-- TASK --
Starting at the line that contains "EPIC: Hogwarts Legacy zdarma (91, 1270)", print every remaining line of the entries, unchanged, and output nothing more.

-- AVAILABLE DATA --

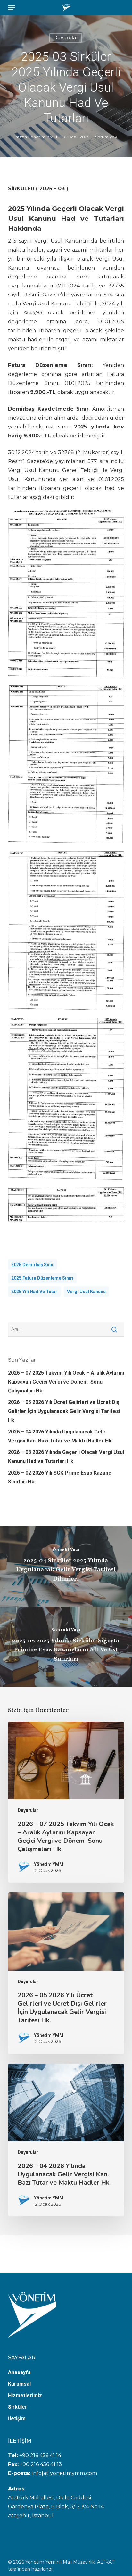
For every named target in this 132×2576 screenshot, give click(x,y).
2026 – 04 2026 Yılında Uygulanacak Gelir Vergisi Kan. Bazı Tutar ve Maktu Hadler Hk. (60, 1436)
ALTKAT (105, 2562)
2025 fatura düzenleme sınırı (42, 1278)
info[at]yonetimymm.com (63, 2473)
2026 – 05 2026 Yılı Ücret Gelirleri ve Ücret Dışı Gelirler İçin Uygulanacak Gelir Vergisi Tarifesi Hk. (64, 1411)
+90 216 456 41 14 (40, 2455)
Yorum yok (106, 136)
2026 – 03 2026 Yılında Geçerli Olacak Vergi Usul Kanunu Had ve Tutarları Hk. (66, 1456)
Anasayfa (19, 2372)
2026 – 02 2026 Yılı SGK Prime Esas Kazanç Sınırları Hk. (59, 1477)
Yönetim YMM (42, 136)
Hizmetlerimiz (25, 2395)
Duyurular (65, 38)
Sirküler (17, 2407)
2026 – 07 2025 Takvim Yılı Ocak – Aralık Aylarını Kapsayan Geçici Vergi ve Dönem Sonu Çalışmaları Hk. (66, 1382)
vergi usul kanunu (86, 1291)
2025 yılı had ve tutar (34, 1291)
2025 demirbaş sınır (32, 1264)
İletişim (17, 2418)
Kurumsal (19, 2384)
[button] (11, 7)
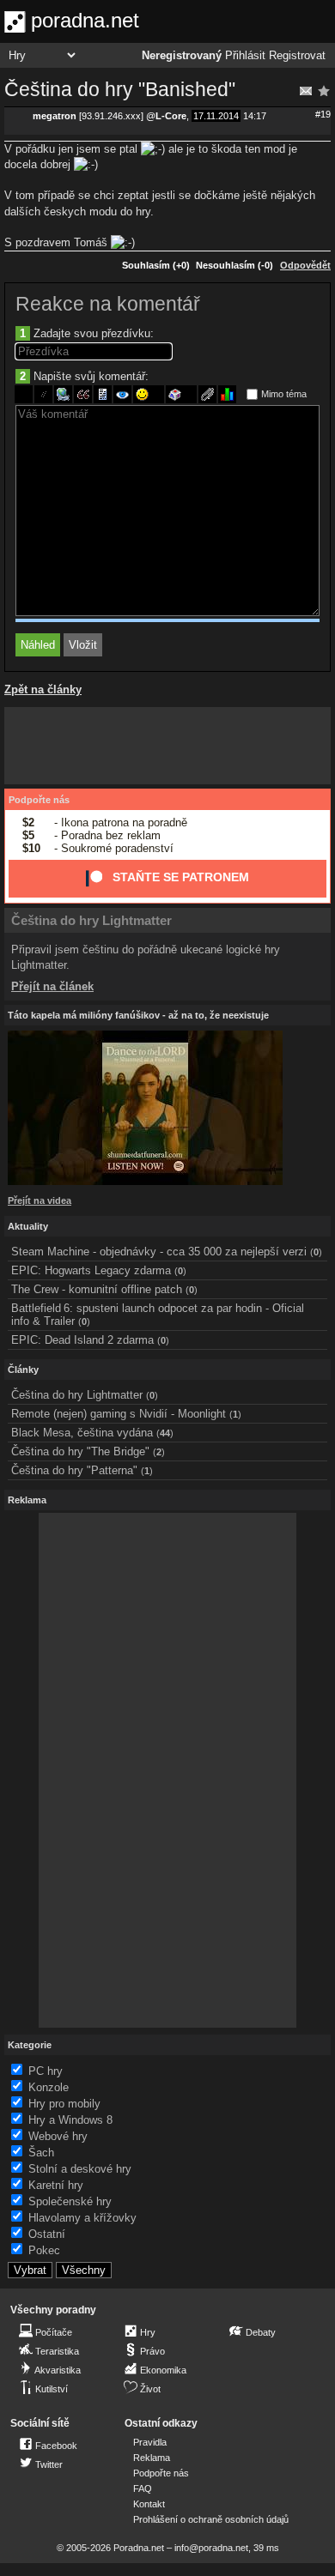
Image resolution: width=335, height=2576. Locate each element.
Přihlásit (245, 56)
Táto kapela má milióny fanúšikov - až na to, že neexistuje (138, 1015)
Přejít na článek (52, 986)
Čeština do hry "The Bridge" (80, 1451)
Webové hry (58, 2136)
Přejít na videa (39, 1200)
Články (23, 1369)
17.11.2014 (216, 116)
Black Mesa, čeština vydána (82, 1432)
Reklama (151, 2457)
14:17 (254, 116)
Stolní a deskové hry (79, 2168)
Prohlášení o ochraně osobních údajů (211, 2519)
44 (165, 1433)
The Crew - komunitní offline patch (96, 1289)
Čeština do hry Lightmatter (91, 920)
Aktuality (28, 1226)
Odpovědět (305, 265)
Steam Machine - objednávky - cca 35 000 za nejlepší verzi (159, 1251)
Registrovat (297, 56)
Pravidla (150, 2442)
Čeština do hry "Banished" (119, 89)
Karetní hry (55, 2185)
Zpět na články (43, 689)
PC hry (45, 2071)
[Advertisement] (167, 745)
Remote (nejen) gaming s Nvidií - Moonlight (118, 1413)
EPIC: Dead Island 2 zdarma (82, 1339)
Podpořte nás (39, 800)
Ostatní (46, 2234)
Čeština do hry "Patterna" (74, 1470)
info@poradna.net (211, 2548)
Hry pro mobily (64, 2103)
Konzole (48, 2087)
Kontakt (149, 2504)
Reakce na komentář (107, 304)
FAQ (142, 2488)
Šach (41, 2152)
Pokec (44, 2250)
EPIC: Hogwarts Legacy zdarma (91, 1270)
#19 (323, 114)
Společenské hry (70, 2201)
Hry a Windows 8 (70, 2119)
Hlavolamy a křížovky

-- SOLVED PROBLEM --
EPIC: Hogwarts Legacy zdarma (91, 1270)
#19 (323, 114)
Společenské hry (70, 2201)
Hry a Windows 8 (70, 2119)
Hlavolamy a křížovky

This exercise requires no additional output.